§ Work instructions:
Repeat exactly the lines from the first line of the records through the line containing "Noticias de Gipuzkoa (121, 2380)", and nothing more.

*** Opening of Provided material ***

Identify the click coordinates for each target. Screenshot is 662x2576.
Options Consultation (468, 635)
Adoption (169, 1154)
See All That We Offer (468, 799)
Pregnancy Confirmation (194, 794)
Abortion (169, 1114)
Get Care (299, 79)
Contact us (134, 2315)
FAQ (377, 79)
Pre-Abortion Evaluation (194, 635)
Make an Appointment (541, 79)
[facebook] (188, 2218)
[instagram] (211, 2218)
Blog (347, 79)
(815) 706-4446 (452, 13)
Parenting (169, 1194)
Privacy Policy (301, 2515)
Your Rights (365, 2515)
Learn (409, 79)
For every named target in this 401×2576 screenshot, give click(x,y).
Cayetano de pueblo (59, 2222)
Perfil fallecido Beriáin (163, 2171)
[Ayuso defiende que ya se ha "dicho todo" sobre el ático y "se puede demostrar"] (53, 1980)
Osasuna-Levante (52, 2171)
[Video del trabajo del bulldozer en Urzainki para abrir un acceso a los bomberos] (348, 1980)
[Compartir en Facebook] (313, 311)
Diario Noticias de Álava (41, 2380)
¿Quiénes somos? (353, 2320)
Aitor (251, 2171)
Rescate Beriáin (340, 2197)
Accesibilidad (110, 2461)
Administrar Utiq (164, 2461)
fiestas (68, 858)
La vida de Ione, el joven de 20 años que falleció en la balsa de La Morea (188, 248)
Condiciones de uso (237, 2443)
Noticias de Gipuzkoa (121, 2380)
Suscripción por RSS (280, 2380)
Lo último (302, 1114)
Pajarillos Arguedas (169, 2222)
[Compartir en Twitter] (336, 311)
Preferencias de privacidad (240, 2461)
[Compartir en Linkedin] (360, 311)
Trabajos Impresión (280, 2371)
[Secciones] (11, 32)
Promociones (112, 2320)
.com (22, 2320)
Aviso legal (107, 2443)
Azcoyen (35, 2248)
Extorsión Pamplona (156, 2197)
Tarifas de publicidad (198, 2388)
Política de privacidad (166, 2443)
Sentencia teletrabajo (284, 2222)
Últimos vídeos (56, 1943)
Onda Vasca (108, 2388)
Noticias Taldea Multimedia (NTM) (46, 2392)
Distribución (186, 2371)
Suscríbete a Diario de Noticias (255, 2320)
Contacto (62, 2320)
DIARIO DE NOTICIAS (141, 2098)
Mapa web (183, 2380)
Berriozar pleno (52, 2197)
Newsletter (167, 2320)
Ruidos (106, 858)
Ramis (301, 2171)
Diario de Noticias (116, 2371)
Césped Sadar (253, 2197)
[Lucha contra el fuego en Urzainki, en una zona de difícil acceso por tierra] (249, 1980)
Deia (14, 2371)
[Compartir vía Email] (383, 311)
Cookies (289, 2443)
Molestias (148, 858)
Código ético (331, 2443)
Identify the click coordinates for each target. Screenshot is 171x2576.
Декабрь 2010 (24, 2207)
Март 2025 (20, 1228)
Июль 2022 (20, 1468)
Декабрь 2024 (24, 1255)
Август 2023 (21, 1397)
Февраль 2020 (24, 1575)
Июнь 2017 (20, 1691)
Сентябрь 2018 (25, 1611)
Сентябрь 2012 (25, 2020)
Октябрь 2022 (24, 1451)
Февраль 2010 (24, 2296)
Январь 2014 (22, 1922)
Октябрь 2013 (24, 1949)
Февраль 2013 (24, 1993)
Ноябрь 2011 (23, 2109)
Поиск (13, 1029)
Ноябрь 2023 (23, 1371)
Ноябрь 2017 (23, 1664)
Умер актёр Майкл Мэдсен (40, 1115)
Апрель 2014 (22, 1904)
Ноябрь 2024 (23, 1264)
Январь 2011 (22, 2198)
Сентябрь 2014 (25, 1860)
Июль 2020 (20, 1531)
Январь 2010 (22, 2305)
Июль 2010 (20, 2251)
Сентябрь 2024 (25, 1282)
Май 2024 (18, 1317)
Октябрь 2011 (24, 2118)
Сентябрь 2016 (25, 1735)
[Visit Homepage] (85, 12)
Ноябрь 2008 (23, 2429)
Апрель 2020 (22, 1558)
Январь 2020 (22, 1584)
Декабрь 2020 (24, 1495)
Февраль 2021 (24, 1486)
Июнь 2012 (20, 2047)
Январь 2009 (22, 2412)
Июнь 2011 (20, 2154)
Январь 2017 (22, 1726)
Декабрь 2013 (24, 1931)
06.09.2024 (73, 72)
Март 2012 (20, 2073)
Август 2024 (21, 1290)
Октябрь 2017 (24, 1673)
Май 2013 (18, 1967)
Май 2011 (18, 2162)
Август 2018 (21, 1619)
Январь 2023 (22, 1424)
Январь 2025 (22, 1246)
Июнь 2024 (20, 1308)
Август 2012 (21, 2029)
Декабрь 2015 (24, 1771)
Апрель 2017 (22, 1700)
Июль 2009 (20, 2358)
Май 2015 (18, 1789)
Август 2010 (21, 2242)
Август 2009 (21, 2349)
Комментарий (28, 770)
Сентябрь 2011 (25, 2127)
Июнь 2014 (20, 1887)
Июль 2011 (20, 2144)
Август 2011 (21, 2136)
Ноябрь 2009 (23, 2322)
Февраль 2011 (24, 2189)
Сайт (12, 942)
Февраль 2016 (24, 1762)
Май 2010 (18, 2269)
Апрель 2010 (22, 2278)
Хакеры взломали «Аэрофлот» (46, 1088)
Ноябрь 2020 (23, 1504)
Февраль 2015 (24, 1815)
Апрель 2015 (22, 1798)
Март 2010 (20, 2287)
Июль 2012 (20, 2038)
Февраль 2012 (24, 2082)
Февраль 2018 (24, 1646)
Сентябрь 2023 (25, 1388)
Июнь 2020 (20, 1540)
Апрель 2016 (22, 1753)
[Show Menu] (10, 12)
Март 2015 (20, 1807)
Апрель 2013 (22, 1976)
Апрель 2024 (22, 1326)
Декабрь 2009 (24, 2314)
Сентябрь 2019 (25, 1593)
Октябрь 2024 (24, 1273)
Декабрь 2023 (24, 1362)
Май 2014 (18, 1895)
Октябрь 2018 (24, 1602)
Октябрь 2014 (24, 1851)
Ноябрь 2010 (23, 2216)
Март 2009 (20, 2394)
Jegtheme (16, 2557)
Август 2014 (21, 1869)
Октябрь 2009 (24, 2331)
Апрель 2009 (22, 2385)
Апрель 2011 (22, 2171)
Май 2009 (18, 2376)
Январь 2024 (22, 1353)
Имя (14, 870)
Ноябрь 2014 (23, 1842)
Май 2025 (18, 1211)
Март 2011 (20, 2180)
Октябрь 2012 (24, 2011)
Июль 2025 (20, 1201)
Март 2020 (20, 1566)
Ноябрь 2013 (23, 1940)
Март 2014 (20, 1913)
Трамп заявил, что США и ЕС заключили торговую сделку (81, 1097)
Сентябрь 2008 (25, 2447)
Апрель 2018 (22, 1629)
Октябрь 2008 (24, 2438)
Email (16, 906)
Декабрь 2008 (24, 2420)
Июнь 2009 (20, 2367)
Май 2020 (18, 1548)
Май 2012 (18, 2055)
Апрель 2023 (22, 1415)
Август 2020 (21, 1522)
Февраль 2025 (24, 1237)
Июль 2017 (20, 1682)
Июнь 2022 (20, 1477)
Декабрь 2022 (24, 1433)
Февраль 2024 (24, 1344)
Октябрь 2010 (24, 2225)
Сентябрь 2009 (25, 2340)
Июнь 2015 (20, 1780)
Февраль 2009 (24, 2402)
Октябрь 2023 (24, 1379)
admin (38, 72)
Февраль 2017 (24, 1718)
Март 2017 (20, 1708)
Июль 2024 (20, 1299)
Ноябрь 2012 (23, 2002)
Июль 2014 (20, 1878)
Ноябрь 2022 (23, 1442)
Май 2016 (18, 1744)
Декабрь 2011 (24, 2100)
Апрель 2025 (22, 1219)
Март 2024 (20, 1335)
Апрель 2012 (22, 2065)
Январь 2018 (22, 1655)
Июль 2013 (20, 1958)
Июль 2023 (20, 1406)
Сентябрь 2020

*** Close of Provided material ***

§ Result of the task:
Identify the click coordinates for each target. Screenshot is 662x2576.
Options Consultation (468, 635)
Adoption (169, 1154)
See All That We Offer (468, 799)
Pregnancy Confirmation (194, 794)
Abortion (169, 1114)
Get Care (299, 79)
Contact us (134, 2315)
FAQ (377, 79)
Pre-Abortion Evaluation (194, 635)
Make an Appointment (541, 79)
[facebook] (188, 2218)
[instagram] (211, 2218)
Blog (347, 79)
(815) 706-4446 (452, 13)
Parenting (169, 1194)
Privacy Policy (301, 2515)
Your Rights (365, 2515)
Learn (409, 79)
For every named target in this 401×2576 screenshot, give click(x,y).
Cayetano de pueblo (59, 2222)
Perfil fallecido Beriáin (163, 2171)
[Ayuso defiende que ya se ha "dicho todo" sobre el ático y "se puede demostrar"] (53, 1980)
Osasuna-Levante (52, 2171)
[Video del trabajo del bulldozer en Urzainki para abrir un acceso a los bomberos] (348, 1980)
[Compartir en Facebook] (313, 311)
Diario Noticias de Álava (41, 2380)
¿Quiénes somos? (353, 2320)
Aitor (251, 2171)
Rescate Beriáin (340, 2197)
Accesibilidad (110, 2461)
Administrar Utiq (164, 2461)
fiestas (68, 858)
La vida de Ione, el joven de 20 años que falleció en la balsa de La Morea (188, 248)
Condiciones de uso (237, 2443)
Noticias de Gipuzkoa (121, 2380)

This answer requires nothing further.